Por la sanidad pública
En Bolivia faltan médicos titulados y médicos con ganas de trabajar en la sanidad pública, y para paliarlo es necesario abordar una reforma de fondo, y de frente
El derecho a la huelga es tan constitucional como el derecho a la vida y a la salud, así que no se trata de entrar en un debate estéril de cual debe prevalecer. Mucho menos en uno de quien tiene razón o no en el enésimo enfrentamiento entre el Gobierno (del MAS) y los colegios médicos que hoy más que nunca acaudillan la sanidad, pública y privada, mirando esencialmente a sus intereses particulares.
Hacer una huelga médica en plena pandemia, siendo uno de los países más vulnerables y que peor ha manejado la emergencia es difícil de sostener. Peor cuando se va al fondo del asunto y se ponen sobre la mesa las reivindicaciones: tarifas, contratación de emergencia y derecho a parar. Es evidente que, como pasa habitualmente en Bolivia, el gremio ha reaccionado por instinto cerrándose en banda para proteger sus privilegios o derechos de grupo adquiridos, aunque estos sigan siendo penosos.
El asunto es recurrente desde hace varios años. Ante cualquier intento de modernización del sector sobreviene una movilización médica, que conscientes de que no se juegan nada, se van “hasta las últimas consecuencias” que en realidad no son ninguna, salvo para los pacientes.

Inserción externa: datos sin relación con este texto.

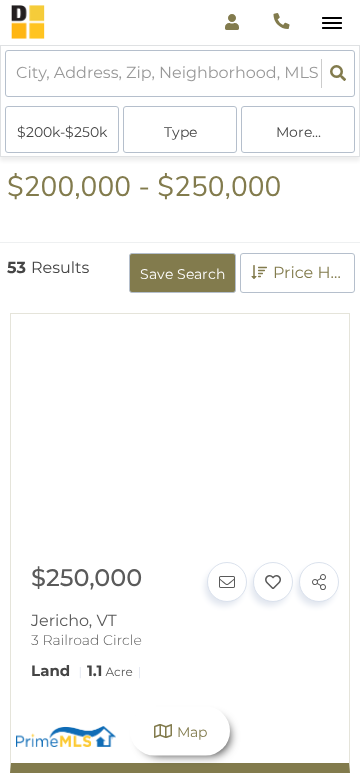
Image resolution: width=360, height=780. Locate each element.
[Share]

El asunto es de doble dirección, pero cada cual tiene que sostener su pita. El sistema de salud no ha mejorado absolutamente nada desde hace demasiado tiempo, y los proyectos como el SUS quedaron poco más que en un sueño de verano. Por lo general, la atención es mala y los ciudadanos optan casi de forma automática por la sanidad privada, incluso cuando hay bajos recursos. El asunto es más grave cuando desde la sanidad pública o los seguros te acaban derivando a la sanidad privada, que es atendida por el mismo personal, pero de pago.

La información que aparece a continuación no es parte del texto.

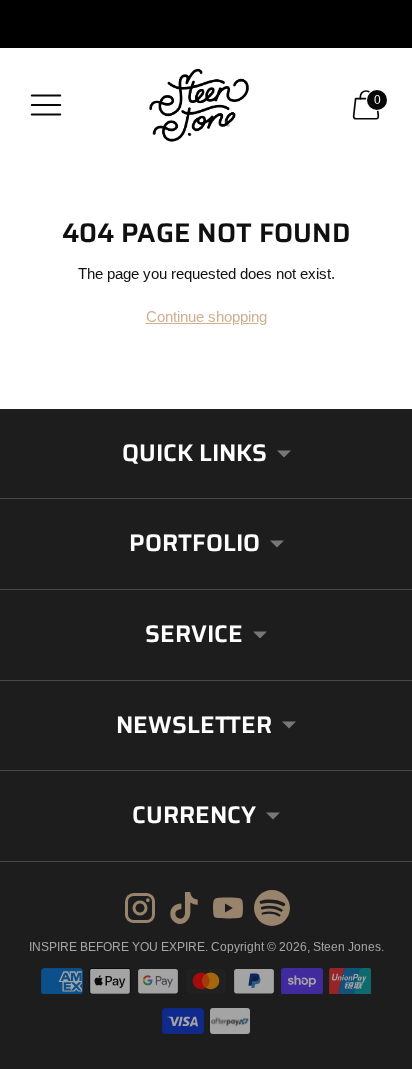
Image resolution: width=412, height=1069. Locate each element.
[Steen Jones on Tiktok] (184, 911)
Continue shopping (206, 316)
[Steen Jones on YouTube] (228, 911)
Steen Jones (347, 947)
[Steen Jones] (206, 105)
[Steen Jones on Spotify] (272, 911)
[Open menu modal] (46, 105)
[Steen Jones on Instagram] (140, 911)
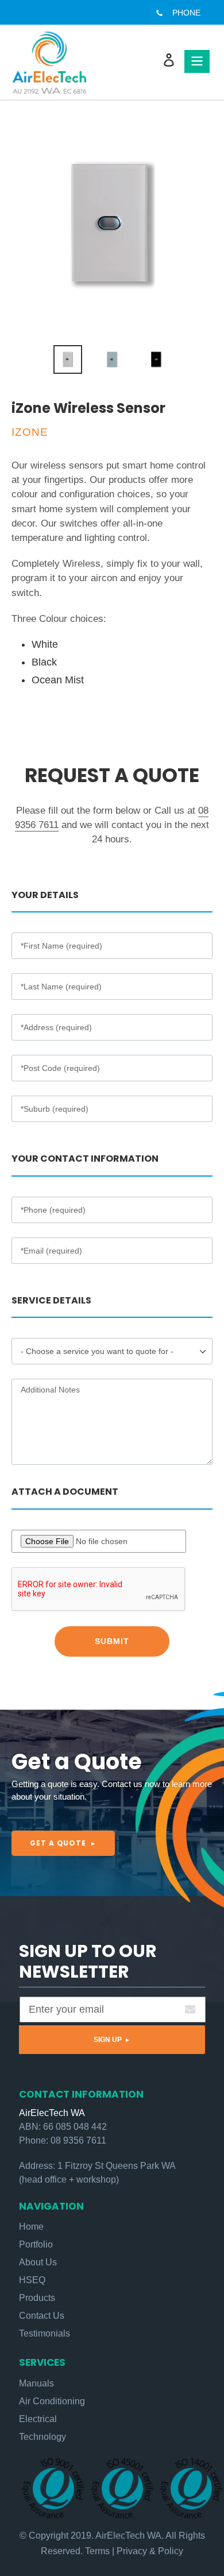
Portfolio (36, 2244)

Una vía: incrementar la oferta académica en las carreras de Medicina para inmediatamente aplicar la exclusividad en la sanidad pública
El Movimiento Al Socialismo ha tenido 15 años para cambiar esta concepción mercantil de la sanidad, y no es tanto que no lo haya logrado como que apenas lo haya intentado. El SUS fue un parche al final de la última gestión de Evo Morales con más interés electoral que social, y ni qué decir de cómo han reaccionado los patrones de la Central Obrera Boliviana, tan marxistas ellos, ante la mínima sugerencia de integrar las cajas en un gran sistema público con aportación mixta obrero - patronal – Presupuesto General del Estado que sumara esfuerzos para atender a todos los ciudadanos, especialmente a los más humildes.
En cualquier caso, el pasado es pasado. Los médicos están en pie de guerra y el gobierno de Luis Arce tiene que demostrar que va en serio. En Bolivia faltan médicos titulados y médicos con ganas de trabajar en la sanidad pública. El camino para paliar esto es evidente: incrementar la oferta académica en las carreras de Medicina para inmediatamente aplicar la exclusividad en la sanidad pública, aumentando o no las horas de trabajo.
Más temprano que tarde urge esa reforma, y puestos a recomendar, hay que hacerla de frente y con debate televisado en sede parlamentaria. Lo demás es tratar de meter los cambios por la ventana, y eso no ha funcionado en quince años.